A la tête des Ballets Russes dès 1909, Serge de Diaghilev est l’une des plus grandes figures de la culture européenne. Mais comment le fils d’un distillateur de vodka est-il arrivé à conquérir l’Europe ?
150 ans après la naissance de Serge de Diaghilev le 31 mars 1872, son influence n’est pas moins imposante, bien au contraire. Fondateur et directeur de la plus prestigieuse troupe de danse, les Ballets Russes, il s’inscrit de manière permanente à la fois dans l’histoire de la danse, de la musique et de l’art.
Diaghilev fit du ballet un art moderne et audacieux, véritable révolution musicale, théâtrale et artistique. Mais sa grandeur ne se résume pas à cela : les années des Ballets Russes (1909 à 1929) et ses créations révolutionnaires ne peuvent éclipser la force de Diaghilev à cultiver et nourrir les plus grands artistes du début du XXe siècle et à les réunir dans une nouvelle synthèse artistique révolutionnaire.
Comment le fils d’un distillateur de vodka russe s’est-il construit et réinventé pour devenir l’un des pionniers les plus influents de l'art moderne en Europe ?
Diaghilev l’impresario en herbe
Serge de Diaghilev se consacre d’abord aux mondes la musique et de l'art. Mais pour la musique, le compositeur Nikolai Rimsky-Korsakov met rapidement fin aux espoirs de Diaghilev, lui conseillant de poursuivre une autre carrière.
Il profite de ses années d'études pour explorer le monde et découvrir de nouveaux intérêts et se lance dans une tournée d’Europe, visitant les théâtres et les musées de Paris, Rome et Venise, villes dans lesquelles il reviendra plus tard.
Il rejoint également cercle d'amateurs d'art intellectuels parmi lesquels se trouvent les artistes Alexandre Benois et Léon Bakst, tous réunis par leur amour des arts et par leur frustration de la critique d'art de l'époque.
Dès 1896, Diaghilev s’impose en Russie en tant que critique, organisateur d'expositions, éditeur et historien de l'art. Deux ans plus tard il assiste à la fondation du journal Mir Iskousstva [le Monde de l'art], avec le soutien financier d'une grande mécène, la princesse Maria Tenisheva. La publication prône un renouvellement de l'art russe en synthétisant plusieurs formes artistiques dont le théâtre, l’art et la littérature.
A travers ses textes dans Mir iskusstva et les expositions qu'il organise, Serge de Diaghilev devient rapidement une figure majeure de l'art russe et l'un de ses chroniqueurs les plus importants et respectés.

Exercice proposé 1 »
Dans le texte sur Diaghilev, reprenez le passage allant de « Il profite de » jusqu'à « d'art de l'époque. » en remplaçant « tournée » par « voyage ».

Données brutes »

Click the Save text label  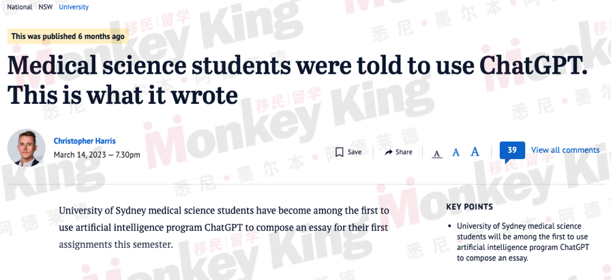[x=355, y=152]
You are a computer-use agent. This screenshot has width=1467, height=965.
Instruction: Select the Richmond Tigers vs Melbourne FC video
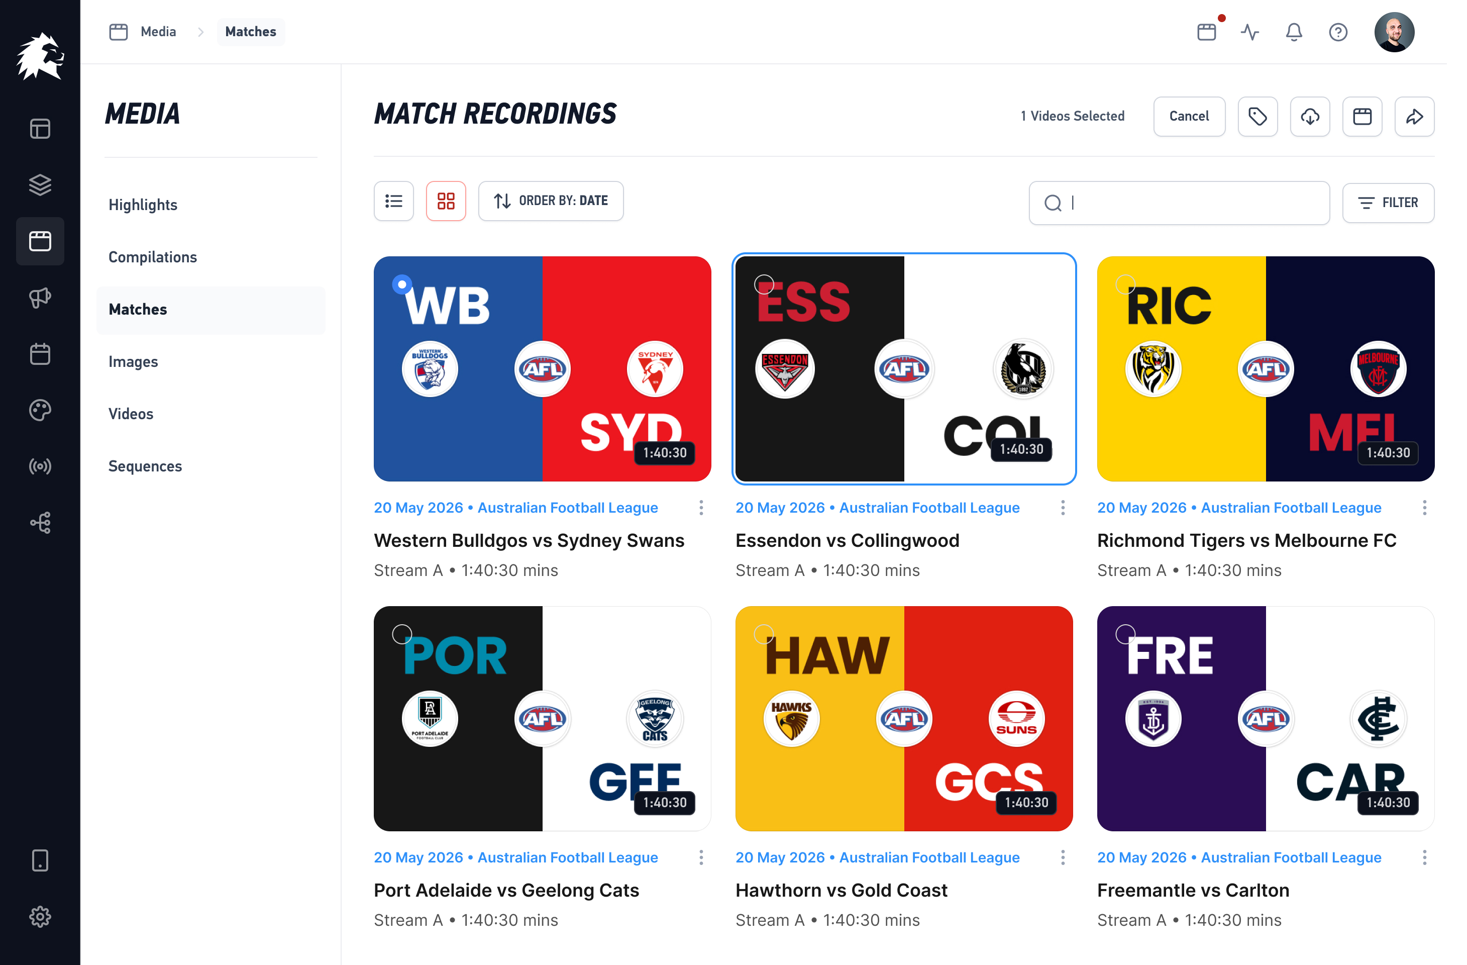(x=1126, y=284)
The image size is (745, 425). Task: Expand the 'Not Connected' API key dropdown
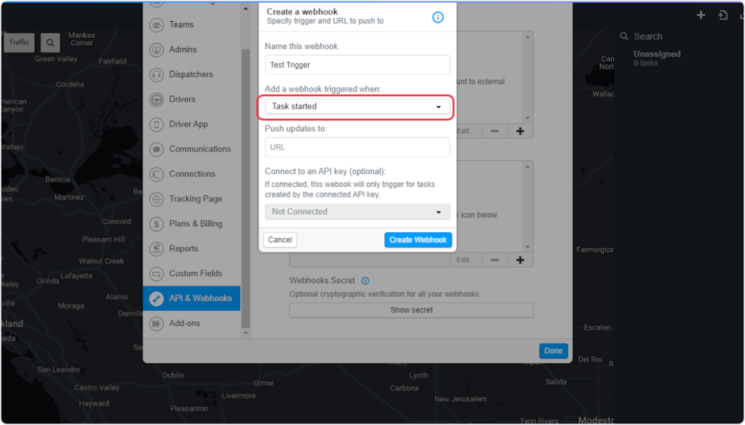coord(357,212)
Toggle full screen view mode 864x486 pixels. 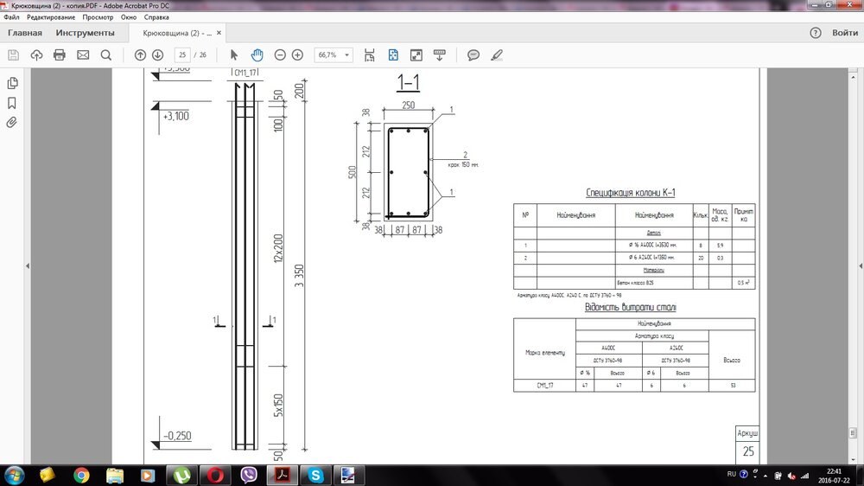(x=416, y=54)
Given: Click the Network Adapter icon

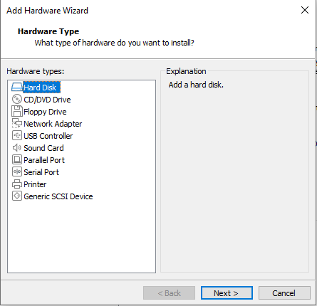Looking at the screenshot, I should (17, 123).
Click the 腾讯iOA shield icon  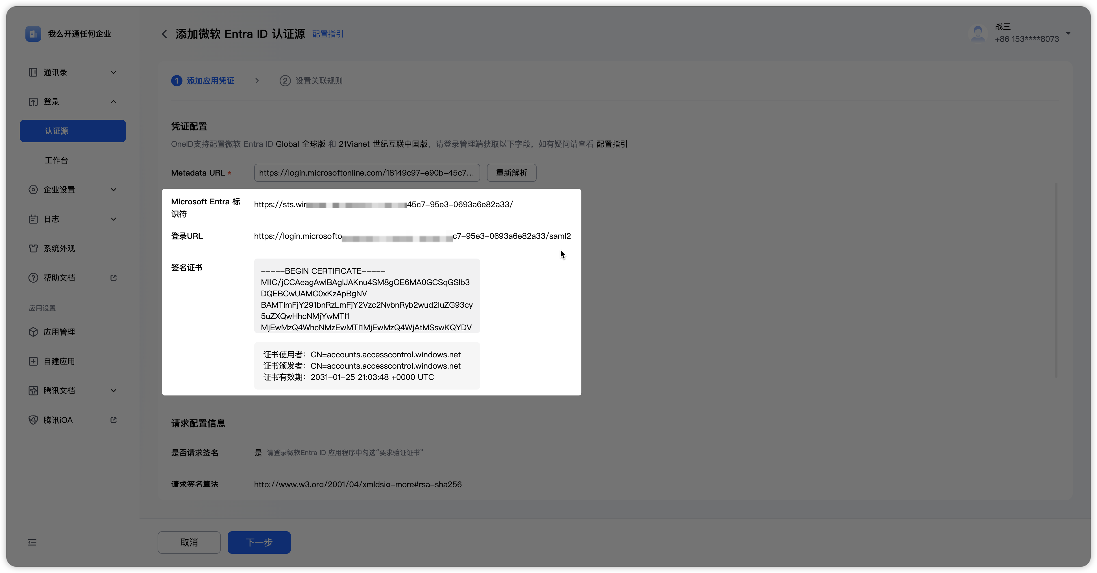click(x=33, y=420)
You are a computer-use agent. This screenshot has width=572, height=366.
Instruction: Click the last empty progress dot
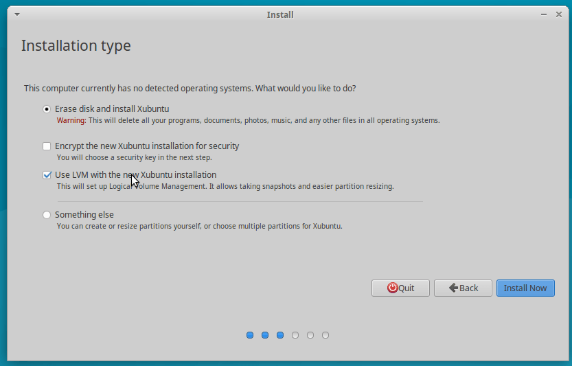pos(325,335)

Exercice proposé 2 »
Recopiez à l'identique les lignes de la liste, de celle qui contient « has width=1467, height=965. » jusqu'à celle qui contient « coord(357,212) », toutes deux comprises, en laissant les images de côté.

Réponse attendue 1 »
Il profite de ses années d'études pour explorer le monde et découvrir de nouveaux intérêts et se lance dans une voyage d’Europe, visitant les théâtres et les musées de Paris, Rome et Venise, villes dans lesquelles il reviendra plus tard.
Il rejoint également cercle d'amateurs d'art intellectuels parmi lesquels se trouvent les artistes Alexandre Benois et Léon Bakst, tous réunis par leur amour des arts et par leur frustration de la critique d'art de l'époque.

Réponse attendue 2 »
You are a computer-use agent. This screenshot has width=1467, height=965.
Instruction: Select the Richmond Tigers vs Melbourne FC video
(x=1126, y=284)
The image size is (745, 425). Task: Expand the 'Not Connected' API key dropdown
coord(357,212)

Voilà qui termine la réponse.